___ MATERIALS PROVIDED ___

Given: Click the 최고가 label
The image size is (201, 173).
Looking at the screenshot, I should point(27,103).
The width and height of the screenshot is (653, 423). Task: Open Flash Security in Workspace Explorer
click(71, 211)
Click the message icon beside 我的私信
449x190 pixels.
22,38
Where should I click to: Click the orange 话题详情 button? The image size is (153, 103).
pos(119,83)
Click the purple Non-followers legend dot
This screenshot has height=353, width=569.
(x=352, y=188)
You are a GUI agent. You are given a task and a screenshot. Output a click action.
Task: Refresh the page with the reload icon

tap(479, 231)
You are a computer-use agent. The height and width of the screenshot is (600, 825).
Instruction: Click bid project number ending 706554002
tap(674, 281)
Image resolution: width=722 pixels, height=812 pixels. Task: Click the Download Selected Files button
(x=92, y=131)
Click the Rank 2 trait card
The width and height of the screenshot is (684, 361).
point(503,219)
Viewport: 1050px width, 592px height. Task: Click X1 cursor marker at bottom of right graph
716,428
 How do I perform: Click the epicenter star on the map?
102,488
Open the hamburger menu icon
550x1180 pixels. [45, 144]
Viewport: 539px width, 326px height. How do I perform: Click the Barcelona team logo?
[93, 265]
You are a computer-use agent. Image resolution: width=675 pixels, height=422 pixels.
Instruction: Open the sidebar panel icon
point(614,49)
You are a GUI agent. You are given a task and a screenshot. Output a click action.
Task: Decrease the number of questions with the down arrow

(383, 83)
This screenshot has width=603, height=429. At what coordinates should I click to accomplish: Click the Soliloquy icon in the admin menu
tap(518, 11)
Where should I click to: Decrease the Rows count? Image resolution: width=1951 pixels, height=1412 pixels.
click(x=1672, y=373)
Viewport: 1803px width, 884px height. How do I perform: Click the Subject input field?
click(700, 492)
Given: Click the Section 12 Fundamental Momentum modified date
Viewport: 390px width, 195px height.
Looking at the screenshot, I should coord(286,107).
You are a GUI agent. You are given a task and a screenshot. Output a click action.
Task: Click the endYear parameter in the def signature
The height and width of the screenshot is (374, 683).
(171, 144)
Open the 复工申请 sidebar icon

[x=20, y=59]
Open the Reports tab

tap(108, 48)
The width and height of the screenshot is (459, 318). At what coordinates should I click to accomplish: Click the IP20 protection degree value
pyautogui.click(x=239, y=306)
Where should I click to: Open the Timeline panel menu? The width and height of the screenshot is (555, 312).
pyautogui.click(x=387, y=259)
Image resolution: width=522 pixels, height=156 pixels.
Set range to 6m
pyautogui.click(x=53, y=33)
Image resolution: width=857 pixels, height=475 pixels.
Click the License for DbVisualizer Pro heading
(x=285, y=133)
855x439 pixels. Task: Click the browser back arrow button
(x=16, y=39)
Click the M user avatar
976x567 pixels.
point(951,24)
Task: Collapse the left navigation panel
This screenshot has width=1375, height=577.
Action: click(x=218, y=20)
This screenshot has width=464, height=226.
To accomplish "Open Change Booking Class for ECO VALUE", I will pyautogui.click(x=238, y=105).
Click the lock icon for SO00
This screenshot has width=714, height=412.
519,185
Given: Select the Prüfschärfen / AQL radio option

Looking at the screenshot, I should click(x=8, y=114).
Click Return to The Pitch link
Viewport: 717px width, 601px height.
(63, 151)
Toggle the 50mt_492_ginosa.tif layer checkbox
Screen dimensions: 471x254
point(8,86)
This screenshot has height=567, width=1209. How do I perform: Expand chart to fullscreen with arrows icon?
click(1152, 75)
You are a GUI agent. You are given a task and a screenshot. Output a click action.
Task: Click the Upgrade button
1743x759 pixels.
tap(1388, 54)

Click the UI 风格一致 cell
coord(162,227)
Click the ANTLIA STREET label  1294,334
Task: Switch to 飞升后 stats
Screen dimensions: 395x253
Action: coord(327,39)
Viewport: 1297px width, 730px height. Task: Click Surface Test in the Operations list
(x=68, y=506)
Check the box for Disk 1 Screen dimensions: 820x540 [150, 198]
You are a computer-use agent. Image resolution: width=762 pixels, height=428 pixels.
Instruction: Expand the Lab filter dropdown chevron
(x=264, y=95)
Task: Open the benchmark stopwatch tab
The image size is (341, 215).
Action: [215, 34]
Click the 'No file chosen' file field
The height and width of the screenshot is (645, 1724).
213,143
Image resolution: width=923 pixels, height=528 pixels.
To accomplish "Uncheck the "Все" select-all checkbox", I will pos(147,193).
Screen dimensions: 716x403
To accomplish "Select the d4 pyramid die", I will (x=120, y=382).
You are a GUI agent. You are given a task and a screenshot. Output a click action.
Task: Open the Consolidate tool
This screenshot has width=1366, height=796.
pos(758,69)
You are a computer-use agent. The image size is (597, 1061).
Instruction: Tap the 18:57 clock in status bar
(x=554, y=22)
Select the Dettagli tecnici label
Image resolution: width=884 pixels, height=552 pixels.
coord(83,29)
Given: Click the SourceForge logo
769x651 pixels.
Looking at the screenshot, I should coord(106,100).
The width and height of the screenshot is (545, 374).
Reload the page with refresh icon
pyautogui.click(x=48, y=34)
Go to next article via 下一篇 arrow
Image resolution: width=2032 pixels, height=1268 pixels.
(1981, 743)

___

- TASK DETAILS
Reproduce all of the rows above verbatim, keeping each line and its answer unchanged.

- FULL RESPONSE
Given: Click the 최고가 label
The image size is (201, 173).
Looking at the screenshot, I should point(27,103).
The width and height of the screenshot is (653, 423). Task: Open Flash Security in Workspace Explorer
click(71, 211)
Click the message icon beside 我的私信
449x190 pixels.
22,38
Where should I click to: Click the orange 话题详情 button? The image size is (153, 103).
pos(119,83)
Click the purple Non-followers legend dot
This screenshot has height=353, width=569.
(x=352, y=188)
You are a GUI agent. You are given a task and a screenshot. Output a click action.
Task: Refresh the page with the reload icon

tap(479, 231)
You are a computer-use agent. The height and width of the screenshot is (600, 825).
Instruction: Click bid project number ending 706554002
tap(674, 281)
Image resolution: width=722 pixels, height=812 pixels. Task: Click the Download Selected Files button
(x=92, y=131)
Click the Rank 2 trait card
The width and height of the screenshot is (684, 361).
point(503,219)
Viewport: 1050px width, 592px height. Task: Click X1 cursor marker at bottom of right graph
716,428
 How do I perform: Click the epicenter star on the map?
102,488
Open the hamburger menu icon
550x1180 pixels. [45, 144]
Viewport: 539px width, 326px height. How do I perform: Click the Barcelona team logo?
[93, 265]
You are a computer-use agent. Image resolution: width=675 pixels, height=422 pixels.
Instruction: Open the sidebar panel icon
point(614,49)
You are a GUI agent. You are given a task and a screenshot. Output a click action.
Task: Decrease the number of questions with the down arrow

(383, 83)
This screenshot has width=603, height=429. At what coordinates should I click to accomplish: Click the Soliloquy icon in the admin menu
tap(518, 11)
Where should I click to: Decrease the Rows count? Image resolution: width=1951 pixels, height=1412 pixels.
click(x=1672, y=373)
Viewport: 1803px width, 884px height. How do I perform: Click the Subject input field?
click(700, 492)
Given: Click the Section 12 Fundamental Momentum modified date
Viewport: 390px width, 195px height.
Looking at the screenshot, I should coord(286,107).
You are a GUI agent. You are given a task and a screenshot. Output a click action.
Task: Click the endYear parameter in the def signature
The height and width of the screenshot is (374, 683).
(171, 144)
Open the 复工申请 sidebar icon

[x=20, y=59]
Open the Reports tab

tap(108, 48)
The width and height of the screenshot is (459, 318). At what coordinates should I click to accomplish: Click the IP20 protection degree value
pyautogui.click(x=239, y=306)
Where should I click to: Open the Timeline panel menu? The width and height of the screenshot is (555, 312).
pyautogui.click(x=387, y=259)
Image resolution: width=522 pixels, height=156 pixels.
Set range to 6m
pyautogui.click(x=53, y=33)
Image resolution: width=857 pixels, height=475 pixels.
Click the License for DbVisualizer Pro heading
(x=285, y=133)
855x439 pixels. Task: Click the browser back arrow button
(x=16, y=39)
Click the M user avatar
976x567 pixels.
point(951,24)
Task: Collapse the left navigation panel
This screenshot has width=1375, height=577.
Action: click(x=218, y=20)
This screenshot has width=464, height=226.
To accomplish "Open Change Booking Class for ECO VALUE", I will pyautogui.click(x=238, y=105).
Click the lock icon for SO00
This screenshot has width=714, height=412.
519,185
Given: Select the Prüfschärfen / AQL radio option

Looking at the screenshot, I should click(x=8, y=114).
Click Return to The Pitch link
Viewport: 717px width, 601px height.
(63, 151)
Toggle the 50mt_492_ginosa.tif layer checkbox
Screen dimensions: 471x254
point(8,86)
This screenshot has height=567, width=1209. How do I perform: Expand chart to fullscreen with arrows icon?
click(1152, 75)
You are a GUI agent. You are given a task and a screenshot. Output a click action.
Task: Click the Upgrade button
1743x759 pixels.
tap(1388, 54)

Click the UI 风格一致 cell
coord(162,227)
Click the ANTLIA STREET label  1294,334
Task: Switch to 飞升后 stats
Screen dimensions: 395x253
Action: coord(327,39)
Viewport: 1297px width, 730px height. Task: Click Surface Test in the Operations list
(x=68, y=506)
Check the box for Disk 1 Screen dimensions: 820x540 [150, 198]
You are a computer-use agent. Image resolution: width=762 pixels, height=428 pixels.
Instruction: Expand the Lab filter dropdown chevron
(x=264, y=95)
Task: Open the benchmark stopwatch tab
The image size is (341, 215).
Action: [215, 34]
Click the 'No file chosen' file field
The height and width of the screenshot is (645, 1724).
213,143
Image resolution: width=923 pixels, height=528 pixels.
To accomplish "Uncheck the "Все" select-all checkbox", I will pos(147,193).
Screen dimensions: 716x403
To accomplish "Select the d4 pyramid die", I will (x=120, y=382).
You are a GUI agent. You are given a task and a screenshot. Output a click action.
Task: Open the Consolidate tool
This screenshot has width=1366, height=796.
pos(758,69)
You are a computer-use agent. The image size is (597, 1061).
Instruction: Tap the 18:57 clock in status bar
(x=554, y=22)
Select the Dettagli tecnici label
Image resolution: width=884 pixels, height=552 pixels.
coord(83,29)
Given: Click the SourceForge logo
769x651 pixels.
Looking at the screenshot, I should coord(106,100).
The width and height of the screenshot is (545, 374).
Reload the page with refresh icon
pyautogui.click(x=48, y=34)
Go to next article via 下一篇 arrow
Image resolution: width=2032 pixels, height=1268 pixels.
(1981, 743)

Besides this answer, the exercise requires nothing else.